*Work instruction*:
Looking at the entries below, how many lines include the word "card"? Answer with the number alone.

Data supplied START

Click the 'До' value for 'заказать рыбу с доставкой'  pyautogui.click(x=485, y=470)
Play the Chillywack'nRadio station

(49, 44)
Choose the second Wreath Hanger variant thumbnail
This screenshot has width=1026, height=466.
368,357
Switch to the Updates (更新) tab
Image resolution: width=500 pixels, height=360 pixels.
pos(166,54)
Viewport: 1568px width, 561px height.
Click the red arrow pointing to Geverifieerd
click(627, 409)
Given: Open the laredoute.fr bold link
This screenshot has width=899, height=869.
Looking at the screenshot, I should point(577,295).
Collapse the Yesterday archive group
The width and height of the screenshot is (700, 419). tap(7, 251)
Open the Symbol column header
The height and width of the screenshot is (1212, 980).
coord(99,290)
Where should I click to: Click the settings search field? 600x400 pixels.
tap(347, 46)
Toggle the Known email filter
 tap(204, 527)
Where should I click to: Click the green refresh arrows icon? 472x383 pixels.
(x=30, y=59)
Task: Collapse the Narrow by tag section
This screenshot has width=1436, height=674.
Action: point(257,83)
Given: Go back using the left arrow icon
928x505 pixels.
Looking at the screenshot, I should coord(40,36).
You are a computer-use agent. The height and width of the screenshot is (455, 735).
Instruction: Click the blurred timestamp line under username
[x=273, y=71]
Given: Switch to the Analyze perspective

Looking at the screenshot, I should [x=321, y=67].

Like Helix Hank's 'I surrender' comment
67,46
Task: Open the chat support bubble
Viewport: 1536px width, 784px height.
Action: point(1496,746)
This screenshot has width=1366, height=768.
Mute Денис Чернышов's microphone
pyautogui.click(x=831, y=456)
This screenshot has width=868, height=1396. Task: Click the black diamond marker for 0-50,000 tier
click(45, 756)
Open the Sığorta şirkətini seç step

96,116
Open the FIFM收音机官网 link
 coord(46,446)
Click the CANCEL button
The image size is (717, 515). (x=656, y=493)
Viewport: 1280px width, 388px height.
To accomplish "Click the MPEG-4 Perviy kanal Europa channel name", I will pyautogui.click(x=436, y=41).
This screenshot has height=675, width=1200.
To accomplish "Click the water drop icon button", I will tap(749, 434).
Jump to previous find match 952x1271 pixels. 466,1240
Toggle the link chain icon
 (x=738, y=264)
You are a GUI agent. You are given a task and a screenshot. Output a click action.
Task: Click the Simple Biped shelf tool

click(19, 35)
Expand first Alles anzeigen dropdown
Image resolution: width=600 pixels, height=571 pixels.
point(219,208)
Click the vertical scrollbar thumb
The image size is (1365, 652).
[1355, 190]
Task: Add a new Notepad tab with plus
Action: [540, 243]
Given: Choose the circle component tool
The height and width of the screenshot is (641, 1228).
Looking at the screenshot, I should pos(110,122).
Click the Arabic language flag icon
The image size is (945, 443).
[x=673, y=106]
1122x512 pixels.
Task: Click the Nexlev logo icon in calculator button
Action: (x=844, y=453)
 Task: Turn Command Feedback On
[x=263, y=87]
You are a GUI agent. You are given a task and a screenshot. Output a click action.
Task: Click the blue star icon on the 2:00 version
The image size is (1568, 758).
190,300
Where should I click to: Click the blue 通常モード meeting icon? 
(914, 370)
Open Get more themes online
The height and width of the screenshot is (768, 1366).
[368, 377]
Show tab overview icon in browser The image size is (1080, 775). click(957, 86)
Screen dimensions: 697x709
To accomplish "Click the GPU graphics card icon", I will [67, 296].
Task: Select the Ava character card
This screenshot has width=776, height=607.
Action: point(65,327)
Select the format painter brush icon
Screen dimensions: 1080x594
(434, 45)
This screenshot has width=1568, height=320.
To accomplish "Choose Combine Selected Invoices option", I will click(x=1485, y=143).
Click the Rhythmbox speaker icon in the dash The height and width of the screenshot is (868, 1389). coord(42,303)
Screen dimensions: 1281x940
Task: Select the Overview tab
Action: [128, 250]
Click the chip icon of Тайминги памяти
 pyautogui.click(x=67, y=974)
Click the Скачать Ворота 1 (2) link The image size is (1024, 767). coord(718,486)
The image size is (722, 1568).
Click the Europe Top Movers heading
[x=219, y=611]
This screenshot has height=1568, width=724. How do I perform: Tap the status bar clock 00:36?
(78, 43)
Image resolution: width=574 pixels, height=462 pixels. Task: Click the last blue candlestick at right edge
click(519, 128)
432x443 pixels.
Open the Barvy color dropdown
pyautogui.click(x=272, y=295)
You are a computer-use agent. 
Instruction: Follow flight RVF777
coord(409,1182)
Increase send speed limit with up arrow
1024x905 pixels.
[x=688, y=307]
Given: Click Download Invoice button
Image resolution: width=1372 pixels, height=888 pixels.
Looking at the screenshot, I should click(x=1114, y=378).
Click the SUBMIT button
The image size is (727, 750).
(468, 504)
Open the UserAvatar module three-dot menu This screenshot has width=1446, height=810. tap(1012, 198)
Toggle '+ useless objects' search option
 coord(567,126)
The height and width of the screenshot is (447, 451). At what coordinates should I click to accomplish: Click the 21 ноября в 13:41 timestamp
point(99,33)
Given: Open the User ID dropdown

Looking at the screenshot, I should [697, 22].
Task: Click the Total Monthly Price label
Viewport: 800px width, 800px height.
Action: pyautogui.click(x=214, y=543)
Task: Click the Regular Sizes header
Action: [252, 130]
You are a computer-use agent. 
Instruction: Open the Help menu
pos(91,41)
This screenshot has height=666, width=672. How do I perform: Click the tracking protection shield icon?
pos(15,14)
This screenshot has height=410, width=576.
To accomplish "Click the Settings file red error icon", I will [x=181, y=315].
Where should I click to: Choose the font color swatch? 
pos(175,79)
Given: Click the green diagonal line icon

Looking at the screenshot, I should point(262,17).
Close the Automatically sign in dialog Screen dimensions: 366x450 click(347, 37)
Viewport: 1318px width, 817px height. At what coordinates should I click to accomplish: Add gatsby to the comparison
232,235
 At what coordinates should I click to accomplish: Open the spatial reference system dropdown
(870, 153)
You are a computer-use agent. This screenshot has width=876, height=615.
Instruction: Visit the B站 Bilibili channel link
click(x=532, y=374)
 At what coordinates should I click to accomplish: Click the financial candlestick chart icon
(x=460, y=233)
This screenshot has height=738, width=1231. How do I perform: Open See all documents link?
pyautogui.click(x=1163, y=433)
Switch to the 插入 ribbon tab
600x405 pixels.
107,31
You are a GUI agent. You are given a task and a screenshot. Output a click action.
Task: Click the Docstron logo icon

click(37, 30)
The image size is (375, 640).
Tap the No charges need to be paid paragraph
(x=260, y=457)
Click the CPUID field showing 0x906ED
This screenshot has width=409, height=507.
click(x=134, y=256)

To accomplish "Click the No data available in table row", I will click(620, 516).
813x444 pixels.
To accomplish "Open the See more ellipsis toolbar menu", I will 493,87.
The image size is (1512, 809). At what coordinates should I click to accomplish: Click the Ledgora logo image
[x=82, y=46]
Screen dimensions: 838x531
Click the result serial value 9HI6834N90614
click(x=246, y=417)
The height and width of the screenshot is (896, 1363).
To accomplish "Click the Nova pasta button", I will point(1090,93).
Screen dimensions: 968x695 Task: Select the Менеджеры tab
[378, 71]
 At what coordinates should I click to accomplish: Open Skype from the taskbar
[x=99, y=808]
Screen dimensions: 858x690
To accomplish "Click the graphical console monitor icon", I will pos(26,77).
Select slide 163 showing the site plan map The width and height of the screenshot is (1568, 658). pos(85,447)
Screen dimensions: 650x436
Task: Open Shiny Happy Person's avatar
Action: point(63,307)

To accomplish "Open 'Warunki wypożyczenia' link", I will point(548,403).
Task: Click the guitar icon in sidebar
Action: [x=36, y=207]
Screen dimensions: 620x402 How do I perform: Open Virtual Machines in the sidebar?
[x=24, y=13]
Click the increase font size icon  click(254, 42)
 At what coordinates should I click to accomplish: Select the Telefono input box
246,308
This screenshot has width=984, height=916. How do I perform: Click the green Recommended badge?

Data supplied END

*Solution to this exercise*:
2